DIRECTIVES:
• A. List every person named in the Virtio-fs message below.
• B. In the Virtio-fs message below, shorten the paragraph beginning "I was playing with" into a single sentence that keeps its main facts.
• C. According to Max Reitz in the Virtio-fs message below, why did the guest mount show as "rw"?

TEXT PROVIDED:
[Virtio-fs] Query about announce_submounts and ro/rw mounts

Dr. David Alan Gilbert dgilbert at redhat.com
Thu Mar 4 17:23:46 UTC 2021


* Max Reitz (mreitz at redhat.com) wrote:
> On 04.03.21 17:39, Dr. David Alan Gilbert wrote:
> > * Max Reitz (mreitz at redhat.com) wrote:
> > > On 03.03.21 19:20, Vivek Goyal wrote:
> > > > Hi Max,
> > > 
> > > Hi Vivek,
> > > 
> > > > I was playing with "announce_submounts". I have a read-only bind mounted
> > > > mount point in shared directory. Inside guest, when I step into that
> > > > directory, I see that a mount point got created but its "rw" and not "ro".
> > > > 
> > > > Is that intentional.
> > > 
> > > No, that isn’t intentional.  I just didn’t think of sharing such information
> > > with the guest.
> > > 
> > > > Can we send property of mount also to guest when
> > > > notifying guest about mount point.

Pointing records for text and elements
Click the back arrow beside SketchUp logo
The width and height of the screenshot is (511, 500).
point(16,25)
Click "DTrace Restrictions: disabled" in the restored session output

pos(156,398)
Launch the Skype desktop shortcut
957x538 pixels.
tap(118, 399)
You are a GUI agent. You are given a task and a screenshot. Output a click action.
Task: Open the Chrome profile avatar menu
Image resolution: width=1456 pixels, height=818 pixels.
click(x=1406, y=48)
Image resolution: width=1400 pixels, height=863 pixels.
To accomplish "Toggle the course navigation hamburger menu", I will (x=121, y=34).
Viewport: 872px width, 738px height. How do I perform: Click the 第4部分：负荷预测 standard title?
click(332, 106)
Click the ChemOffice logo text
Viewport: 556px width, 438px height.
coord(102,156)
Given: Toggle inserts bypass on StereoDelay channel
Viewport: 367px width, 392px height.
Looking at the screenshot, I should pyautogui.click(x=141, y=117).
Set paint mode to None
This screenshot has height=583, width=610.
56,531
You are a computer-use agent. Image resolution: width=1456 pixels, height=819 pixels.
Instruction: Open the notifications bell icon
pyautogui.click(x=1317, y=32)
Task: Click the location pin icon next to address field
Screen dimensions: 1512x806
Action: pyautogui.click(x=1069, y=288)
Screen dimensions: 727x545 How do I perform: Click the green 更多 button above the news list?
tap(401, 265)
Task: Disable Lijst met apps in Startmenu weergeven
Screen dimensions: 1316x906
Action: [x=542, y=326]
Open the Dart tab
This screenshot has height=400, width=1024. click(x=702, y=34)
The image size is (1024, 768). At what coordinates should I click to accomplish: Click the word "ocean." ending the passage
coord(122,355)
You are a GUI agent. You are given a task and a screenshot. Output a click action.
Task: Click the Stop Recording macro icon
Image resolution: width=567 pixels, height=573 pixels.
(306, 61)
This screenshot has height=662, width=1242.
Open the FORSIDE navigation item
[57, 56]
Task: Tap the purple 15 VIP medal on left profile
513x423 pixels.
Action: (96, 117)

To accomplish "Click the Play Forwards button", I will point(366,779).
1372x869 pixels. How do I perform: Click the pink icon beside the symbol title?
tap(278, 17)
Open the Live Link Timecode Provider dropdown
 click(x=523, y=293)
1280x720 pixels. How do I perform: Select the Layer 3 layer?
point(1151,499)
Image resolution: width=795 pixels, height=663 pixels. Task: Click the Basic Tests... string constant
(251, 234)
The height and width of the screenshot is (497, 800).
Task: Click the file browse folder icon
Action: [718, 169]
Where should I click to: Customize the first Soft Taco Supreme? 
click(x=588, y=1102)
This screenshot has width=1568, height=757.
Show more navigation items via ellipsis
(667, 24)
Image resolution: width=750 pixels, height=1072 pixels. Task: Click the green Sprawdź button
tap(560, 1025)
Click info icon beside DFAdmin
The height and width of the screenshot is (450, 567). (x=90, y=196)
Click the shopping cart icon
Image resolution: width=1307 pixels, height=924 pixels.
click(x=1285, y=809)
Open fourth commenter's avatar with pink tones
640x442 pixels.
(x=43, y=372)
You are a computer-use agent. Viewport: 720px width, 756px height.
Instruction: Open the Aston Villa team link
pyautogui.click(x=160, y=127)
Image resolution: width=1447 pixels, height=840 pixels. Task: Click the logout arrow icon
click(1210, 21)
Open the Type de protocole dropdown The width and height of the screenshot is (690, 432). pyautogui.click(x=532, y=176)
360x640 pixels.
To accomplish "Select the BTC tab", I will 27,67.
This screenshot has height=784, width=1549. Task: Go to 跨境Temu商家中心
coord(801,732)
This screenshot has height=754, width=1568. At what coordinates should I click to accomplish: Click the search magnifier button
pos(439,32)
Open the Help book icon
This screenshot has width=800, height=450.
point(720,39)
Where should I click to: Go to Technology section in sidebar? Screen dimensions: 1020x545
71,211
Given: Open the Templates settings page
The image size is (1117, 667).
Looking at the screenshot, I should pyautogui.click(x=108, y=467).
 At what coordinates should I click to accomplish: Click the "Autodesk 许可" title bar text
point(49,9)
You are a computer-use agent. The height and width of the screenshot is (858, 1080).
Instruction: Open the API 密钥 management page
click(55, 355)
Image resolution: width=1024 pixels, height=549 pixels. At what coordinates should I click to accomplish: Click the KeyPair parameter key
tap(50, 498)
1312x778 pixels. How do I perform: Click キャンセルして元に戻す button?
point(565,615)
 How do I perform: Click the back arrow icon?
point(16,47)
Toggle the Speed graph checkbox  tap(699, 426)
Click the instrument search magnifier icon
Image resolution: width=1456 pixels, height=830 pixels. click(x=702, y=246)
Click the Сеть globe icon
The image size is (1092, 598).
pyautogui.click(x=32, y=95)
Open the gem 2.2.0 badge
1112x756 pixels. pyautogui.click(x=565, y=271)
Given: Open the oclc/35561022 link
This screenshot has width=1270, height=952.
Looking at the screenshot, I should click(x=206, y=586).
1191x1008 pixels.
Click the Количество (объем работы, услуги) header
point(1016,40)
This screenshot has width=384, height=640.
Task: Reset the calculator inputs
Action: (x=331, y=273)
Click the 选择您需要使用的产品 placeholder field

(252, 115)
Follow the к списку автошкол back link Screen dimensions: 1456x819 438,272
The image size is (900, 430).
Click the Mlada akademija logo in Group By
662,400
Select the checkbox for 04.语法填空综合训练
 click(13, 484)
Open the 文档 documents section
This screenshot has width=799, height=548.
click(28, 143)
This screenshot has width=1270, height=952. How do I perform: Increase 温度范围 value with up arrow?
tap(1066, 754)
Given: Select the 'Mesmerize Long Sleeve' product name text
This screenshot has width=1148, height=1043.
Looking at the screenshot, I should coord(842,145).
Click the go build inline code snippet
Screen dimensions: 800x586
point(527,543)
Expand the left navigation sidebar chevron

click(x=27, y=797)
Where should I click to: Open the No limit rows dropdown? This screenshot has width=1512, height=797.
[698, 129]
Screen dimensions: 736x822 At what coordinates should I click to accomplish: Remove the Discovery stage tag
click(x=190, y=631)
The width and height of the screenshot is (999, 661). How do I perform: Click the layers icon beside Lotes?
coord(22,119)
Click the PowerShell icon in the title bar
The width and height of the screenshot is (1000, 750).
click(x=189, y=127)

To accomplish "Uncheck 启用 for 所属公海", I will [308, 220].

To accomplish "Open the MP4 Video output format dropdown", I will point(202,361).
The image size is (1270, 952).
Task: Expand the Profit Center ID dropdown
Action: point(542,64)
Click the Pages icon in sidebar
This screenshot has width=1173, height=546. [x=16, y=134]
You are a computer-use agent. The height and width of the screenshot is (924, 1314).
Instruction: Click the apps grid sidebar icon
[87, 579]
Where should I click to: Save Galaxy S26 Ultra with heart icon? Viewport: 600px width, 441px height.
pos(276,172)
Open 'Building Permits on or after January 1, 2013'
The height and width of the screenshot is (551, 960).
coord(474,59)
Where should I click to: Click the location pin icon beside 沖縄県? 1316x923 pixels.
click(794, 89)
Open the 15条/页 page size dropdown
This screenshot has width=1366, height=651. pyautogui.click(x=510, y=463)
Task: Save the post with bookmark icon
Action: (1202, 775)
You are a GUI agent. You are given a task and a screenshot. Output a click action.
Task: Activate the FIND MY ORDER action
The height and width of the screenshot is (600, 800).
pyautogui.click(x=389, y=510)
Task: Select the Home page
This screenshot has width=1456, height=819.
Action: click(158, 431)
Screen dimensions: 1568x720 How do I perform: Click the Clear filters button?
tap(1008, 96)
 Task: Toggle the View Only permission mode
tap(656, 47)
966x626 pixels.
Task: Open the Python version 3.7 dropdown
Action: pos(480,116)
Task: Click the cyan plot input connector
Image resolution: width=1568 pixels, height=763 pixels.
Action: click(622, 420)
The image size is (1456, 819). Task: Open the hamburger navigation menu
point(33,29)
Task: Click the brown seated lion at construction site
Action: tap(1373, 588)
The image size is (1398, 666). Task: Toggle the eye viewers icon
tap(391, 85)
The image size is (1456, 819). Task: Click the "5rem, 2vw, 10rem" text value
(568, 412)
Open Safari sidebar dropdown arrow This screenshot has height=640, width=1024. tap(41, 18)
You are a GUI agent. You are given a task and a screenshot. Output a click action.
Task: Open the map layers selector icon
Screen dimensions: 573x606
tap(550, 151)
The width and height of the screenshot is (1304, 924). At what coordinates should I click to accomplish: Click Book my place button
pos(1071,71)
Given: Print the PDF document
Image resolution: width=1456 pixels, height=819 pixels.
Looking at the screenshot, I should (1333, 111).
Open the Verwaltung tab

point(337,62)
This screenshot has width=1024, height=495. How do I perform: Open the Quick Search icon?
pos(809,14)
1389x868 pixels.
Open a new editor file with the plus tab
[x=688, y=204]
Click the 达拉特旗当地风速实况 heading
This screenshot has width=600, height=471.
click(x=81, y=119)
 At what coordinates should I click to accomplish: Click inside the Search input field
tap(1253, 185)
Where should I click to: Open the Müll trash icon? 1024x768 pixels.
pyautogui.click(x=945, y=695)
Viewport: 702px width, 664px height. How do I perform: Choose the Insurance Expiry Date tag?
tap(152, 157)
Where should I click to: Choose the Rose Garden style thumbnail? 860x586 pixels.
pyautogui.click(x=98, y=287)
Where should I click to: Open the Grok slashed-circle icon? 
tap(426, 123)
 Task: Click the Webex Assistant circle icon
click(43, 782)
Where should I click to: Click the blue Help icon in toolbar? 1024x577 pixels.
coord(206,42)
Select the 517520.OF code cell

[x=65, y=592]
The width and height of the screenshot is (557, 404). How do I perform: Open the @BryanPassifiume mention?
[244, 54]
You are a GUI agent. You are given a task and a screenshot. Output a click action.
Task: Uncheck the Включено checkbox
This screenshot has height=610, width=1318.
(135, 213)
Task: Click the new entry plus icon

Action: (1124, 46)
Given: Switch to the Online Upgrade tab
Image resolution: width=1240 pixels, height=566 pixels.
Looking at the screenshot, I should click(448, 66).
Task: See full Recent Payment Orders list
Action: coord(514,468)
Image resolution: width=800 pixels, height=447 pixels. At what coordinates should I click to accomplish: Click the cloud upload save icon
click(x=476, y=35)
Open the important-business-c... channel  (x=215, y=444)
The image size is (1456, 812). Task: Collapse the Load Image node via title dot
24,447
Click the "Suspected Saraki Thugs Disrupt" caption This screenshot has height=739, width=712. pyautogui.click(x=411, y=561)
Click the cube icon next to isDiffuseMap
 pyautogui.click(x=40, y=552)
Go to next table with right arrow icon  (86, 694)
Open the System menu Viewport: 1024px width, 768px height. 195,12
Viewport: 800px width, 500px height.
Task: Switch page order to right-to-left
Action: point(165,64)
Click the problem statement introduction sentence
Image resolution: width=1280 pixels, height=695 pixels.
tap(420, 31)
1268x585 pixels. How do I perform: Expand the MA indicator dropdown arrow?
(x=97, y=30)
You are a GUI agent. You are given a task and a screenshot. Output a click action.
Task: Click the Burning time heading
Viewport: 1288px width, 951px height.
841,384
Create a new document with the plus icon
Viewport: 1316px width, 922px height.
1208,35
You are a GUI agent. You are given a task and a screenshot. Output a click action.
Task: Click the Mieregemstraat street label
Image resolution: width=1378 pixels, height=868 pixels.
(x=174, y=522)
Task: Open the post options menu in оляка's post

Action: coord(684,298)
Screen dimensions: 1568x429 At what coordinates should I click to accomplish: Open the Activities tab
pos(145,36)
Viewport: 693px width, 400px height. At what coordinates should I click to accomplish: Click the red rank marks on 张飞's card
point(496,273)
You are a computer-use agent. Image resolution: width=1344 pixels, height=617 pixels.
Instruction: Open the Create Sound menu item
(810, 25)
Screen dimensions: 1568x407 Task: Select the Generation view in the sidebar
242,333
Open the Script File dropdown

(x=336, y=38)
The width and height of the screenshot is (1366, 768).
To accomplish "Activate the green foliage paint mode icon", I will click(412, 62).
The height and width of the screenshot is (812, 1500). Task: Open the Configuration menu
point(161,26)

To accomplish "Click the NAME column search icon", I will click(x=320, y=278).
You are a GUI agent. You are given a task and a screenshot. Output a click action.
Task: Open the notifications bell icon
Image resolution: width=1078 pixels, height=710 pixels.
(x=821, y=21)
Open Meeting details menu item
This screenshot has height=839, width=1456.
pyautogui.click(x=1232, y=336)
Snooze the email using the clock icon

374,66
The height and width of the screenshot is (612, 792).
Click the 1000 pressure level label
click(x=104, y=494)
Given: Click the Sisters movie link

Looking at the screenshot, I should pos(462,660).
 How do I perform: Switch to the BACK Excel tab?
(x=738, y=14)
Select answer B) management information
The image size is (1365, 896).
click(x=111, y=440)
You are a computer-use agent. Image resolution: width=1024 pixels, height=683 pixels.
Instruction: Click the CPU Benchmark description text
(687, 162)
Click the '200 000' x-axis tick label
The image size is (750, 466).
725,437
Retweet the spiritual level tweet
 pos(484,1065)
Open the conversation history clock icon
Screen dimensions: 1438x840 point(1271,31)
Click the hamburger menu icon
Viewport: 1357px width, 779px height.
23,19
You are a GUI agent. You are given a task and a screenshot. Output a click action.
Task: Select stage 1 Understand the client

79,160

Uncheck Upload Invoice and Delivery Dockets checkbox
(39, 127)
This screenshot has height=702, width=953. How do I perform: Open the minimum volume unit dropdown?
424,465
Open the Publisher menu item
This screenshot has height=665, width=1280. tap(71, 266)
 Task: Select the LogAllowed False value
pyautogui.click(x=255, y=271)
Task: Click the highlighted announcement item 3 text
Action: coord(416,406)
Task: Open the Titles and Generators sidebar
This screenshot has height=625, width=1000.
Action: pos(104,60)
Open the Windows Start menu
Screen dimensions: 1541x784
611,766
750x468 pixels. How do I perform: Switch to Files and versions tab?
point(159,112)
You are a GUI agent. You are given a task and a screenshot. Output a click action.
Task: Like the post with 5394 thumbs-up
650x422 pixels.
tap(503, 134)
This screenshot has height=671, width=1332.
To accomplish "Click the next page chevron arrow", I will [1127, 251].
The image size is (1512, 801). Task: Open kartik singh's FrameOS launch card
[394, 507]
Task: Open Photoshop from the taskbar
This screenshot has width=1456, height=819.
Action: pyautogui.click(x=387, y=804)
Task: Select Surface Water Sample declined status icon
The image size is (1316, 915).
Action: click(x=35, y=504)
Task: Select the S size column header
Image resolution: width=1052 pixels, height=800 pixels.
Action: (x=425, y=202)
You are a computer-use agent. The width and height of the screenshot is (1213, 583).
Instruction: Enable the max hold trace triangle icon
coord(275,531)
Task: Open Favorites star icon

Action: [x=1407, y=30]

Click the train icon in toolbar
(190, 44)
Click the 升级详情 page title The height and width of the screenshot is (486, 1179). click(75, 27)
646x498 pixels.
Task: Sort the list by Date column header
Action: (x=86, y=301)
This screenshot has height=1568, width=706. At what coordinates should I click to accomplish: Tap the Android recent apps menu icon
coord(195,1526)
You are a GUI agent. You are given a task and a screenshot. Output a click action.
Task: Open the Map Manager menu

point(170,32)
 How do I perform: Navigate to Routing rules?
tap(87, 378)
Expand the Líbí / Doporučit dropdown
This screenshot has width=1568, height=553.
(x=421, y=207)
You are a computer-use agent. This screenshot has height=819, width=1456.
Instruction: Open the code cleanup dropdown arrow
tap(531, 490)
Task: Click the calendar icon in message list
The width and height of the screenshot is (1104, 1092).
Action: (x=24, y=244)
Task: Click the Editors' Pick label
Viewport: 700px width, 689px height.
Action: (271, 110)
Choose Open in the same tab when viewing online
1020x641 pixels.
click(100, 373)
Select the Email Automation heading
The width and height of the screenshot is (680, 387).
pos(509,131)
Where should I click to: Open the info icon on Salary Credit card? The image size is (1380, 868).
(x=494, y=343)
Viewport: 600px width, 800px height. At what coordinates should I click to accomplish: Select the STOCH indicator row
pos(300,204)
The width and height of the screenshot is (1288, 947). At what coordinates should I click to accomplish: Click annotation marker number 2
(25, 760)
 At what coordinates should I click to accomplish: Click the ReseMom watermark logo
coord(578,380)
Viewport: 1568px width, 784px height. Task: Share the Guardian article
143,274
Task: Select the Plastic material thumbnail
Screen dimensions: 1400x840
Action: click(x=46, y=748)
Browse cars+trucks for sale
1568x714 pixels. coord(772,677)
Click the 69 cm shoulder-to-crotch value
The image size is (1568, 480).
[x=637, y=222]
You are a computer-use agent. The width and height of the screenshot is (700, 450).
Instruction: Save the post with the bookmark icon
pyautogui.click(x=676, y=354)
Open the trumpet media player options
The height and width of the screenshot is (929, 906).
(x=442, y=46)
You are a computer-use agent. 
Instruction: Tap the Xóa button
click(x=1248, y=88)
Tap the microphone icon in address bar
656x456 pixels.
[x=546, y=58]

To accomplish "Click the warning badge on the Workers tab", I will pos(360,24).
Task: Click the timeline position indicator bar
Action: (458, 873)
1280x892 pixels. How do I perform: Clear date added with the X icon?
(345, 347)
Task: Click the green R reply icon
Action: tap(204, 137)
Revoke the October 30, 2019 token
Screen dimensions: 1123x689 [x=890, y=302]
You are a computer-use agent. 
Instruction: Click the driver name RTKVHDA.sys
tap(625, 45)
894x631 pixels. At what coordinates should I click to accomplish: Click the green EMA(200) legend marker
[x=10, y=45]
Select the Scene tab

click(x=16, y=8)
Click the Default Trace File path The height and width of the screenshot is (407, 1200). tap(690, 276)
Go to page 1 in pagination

RESPONSES:
• A.
Dr. David Alan Gilbert
Max Reitz
Vivek Goyal

• B. While testing "announce_submounts" with a read-only bind-mounted mount point in the shared directory, stepping into that directory inside the guest created a mount point that was "rw" instead of "ro."

• C. He had not thought of sharing that information with the guest.